# Problems to solve:
#1 According to the column on chronotherapy, at what time of day is testosterone highest?
#2 Rewrite the part of the column on chronotherapy that opens with "Enter the Chronotherapists" and closes with "your personal chronoconsultant.", swapping "treadmill" for "rowing machine".

# Page excerpt:

Enter the Chronotherapists
By OLIVIA JUDSON
Here’s my prediction for the Next Big Thing in health care: chronotherapy, or therapy by the clock. Yes, in the future, your medicines, your operations, your mealtimes and when you step onto the treadmill or the badminton court — all will be overseen by your personal chronoconsultant.
It’s been known for ages that our bodies have daily, or “circadian,” rhythms. Body temperature is lower in the morning than it is in the afternoon. Blood pressure is low during the night, and rises just before you wake. Muscles are stronger in the afternoon than they are in the morning, and you may have greater dexterity then, too. Badminton players tend to serve more accurately in the afternoon, for example.
But now it’s clear that the body clock is in charge of many other, more subtle processes as well. The content of human breast milk changes during the day. Evening milk is full of compounds that make a baby sleepy; morning milk isn’t. The liver, too, has a strong daily rhythm: many of its activities shut down during the night. Levels of several hormones, including melatonin (involved in sleep) and ghrelin (involved in appetite), rise at night. Testosterone, in contrast, is highest in the morning and lowest in the late afternoon. Cholesterol is made more rapidly at night. Even cancers have a rhythm: breast cancers, for instance, grow faster during the day.

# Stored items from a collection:
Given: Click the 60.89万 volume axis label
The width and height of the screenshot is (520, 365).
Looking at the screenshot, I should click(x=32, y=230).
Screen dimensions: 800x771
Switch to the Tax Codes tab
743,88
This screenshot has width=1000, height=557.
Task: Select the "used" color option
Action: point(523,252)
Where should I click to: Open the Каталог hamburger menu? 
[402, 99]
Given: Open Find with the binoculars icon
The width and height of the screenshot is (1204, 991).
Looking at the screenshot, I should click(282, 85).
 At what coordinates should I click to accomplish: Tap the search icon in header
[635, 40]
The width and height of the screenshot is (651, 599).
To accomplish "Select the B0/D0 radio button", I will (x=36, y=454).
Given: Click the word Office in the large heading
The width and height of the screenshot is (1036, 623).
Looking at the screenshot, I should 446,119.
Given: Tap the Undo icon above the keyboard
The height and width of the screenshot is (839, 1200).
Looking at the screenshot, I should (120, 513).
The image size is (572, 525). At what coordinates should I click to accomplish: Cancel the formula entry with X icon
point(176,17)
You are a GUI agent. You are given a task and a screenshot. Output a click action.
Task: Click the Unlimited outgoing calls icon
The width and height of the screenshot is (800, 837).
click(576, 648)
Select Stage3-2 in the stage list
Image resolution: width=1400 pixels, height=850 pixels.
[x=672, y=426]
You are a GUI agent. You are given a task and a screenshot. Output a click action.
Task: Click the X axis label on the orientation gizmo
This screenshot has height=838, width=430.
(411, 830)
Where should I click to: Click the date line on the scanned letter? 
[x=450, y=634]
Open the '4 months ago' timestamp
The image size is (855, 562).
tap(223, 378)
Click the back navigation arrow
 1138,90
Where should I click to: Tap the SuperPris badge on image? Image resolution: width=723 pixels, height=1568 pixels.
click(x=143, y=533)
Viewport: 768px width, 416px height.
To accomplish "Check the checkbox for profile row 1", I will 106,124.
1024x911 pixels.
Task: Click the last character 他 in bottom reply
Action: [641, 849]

# Responses:
#1 Testosterone is highest in the morning.

#2
Enter the Chronotherapists
By OLIVIA JUDSON
Here’s my prediction for the Next Big Thing in health care: chronotherapy, or therapy by the clock. Yes, in the future, your medicines, your operations, your mealtimes and when you step onto the rowing machine or the badminton court — all will be overseen by your personal chronoconsultant.